The finding in this study that caesarean section was commoner among low parity women than the grandmultiparous women may be probably because labour is usually faster and smoother in the later.

That two previous caesarean section was noted as the commonest indication for caesarean section, followed by cephalopelvic disproportion, was consistent with the earlier studies done in this centre.[4,5] Usually, trial of vaginal delivery after one previous caesarean delivery is offered except where there are absolute contraindications to vaginal delivery. This is aimed at reducing the rate of caesarean section because repeat caesarean delivery is known to be a major contributor to the rising caesarean birth rate.[4] A further leap towards conducting vaginal delivery after two previous caesarean sections in well selected cases may reduce the rising incidence in the centre.
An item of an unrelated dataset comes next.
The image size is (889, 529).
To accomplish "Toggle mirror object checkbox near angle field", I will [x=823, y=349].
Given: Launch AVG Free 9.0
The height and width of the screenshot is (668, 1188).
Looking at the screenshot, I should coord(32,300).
This study also examined the perinatal outcome and complications associated with elective and emergency caesarean sections. The poorer perinatal outcome observed following emergency caesarean section might not be unconnected to the very deplorable state of the women prior to surgery as most emergency cases in the centre were referred and there would have been development of severe foetal distress from prolonged labour before referral.
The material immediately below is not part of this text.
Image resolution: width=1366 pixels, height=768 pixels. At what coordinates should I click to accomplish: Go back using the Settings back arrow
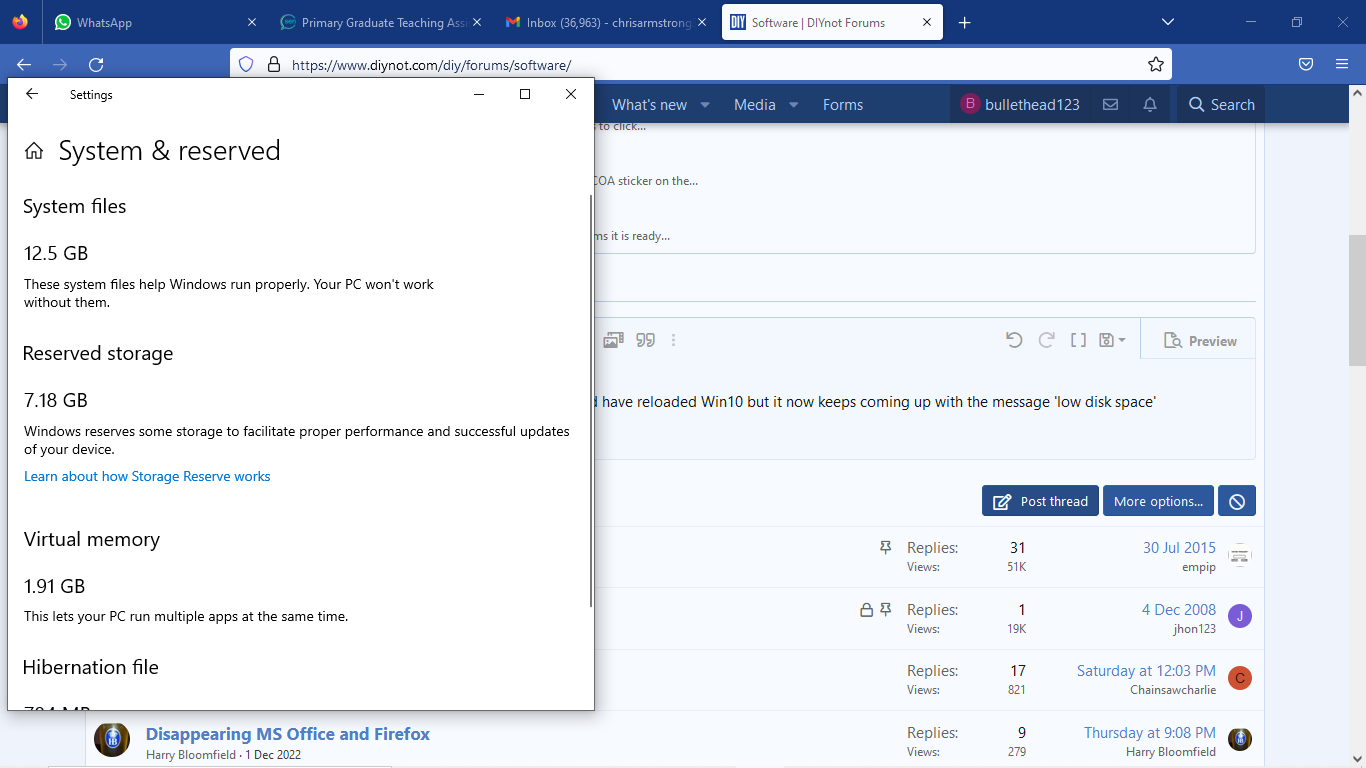pyautogui.click(x=32, y=94)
The finding that anaemia was the commonest post operative complication of caesarean section in this study was in agreement with earlier findings by previous studies from the centre.4,6 Majority of these complications were seen in emergency procedure and it is worthy of note that anaemia was 14.5 times commoner with emergency caesarean section than elective in this study. There were seven maternal deaths recorded during this study. The recorded higher case fatality rate following emergency caesarean section may again not be unconnected to the very deplorable state of the affected women as most were unbooked and often presented in a much compromised state.
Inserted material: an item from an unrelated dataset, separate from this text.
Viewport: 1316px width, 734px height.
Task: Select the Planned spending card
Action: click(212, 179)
In conclusion, the current rate of caesarean section in the hospital is high and it depicts a further rise in rate after a slight drop that followed the initial high 1.5 fold rise from previous studies. Two previous caesarean sections is the leading indication for caesarean section in the hospital, and anaemia is the commonest postoperative maternal morbidity. The perinatal outcome is poor especially following emergency caesarean section. It is thus recommended that efforts should be made towards reducing primary caesarean section rate in addition to more encouragement of vaginal delivery after one previous caesarean section so as to reduce the prevalence of two previous caesarean sections. There is also need to commence conducting vaginal delivery after two previous caesarean sections in well selected cases.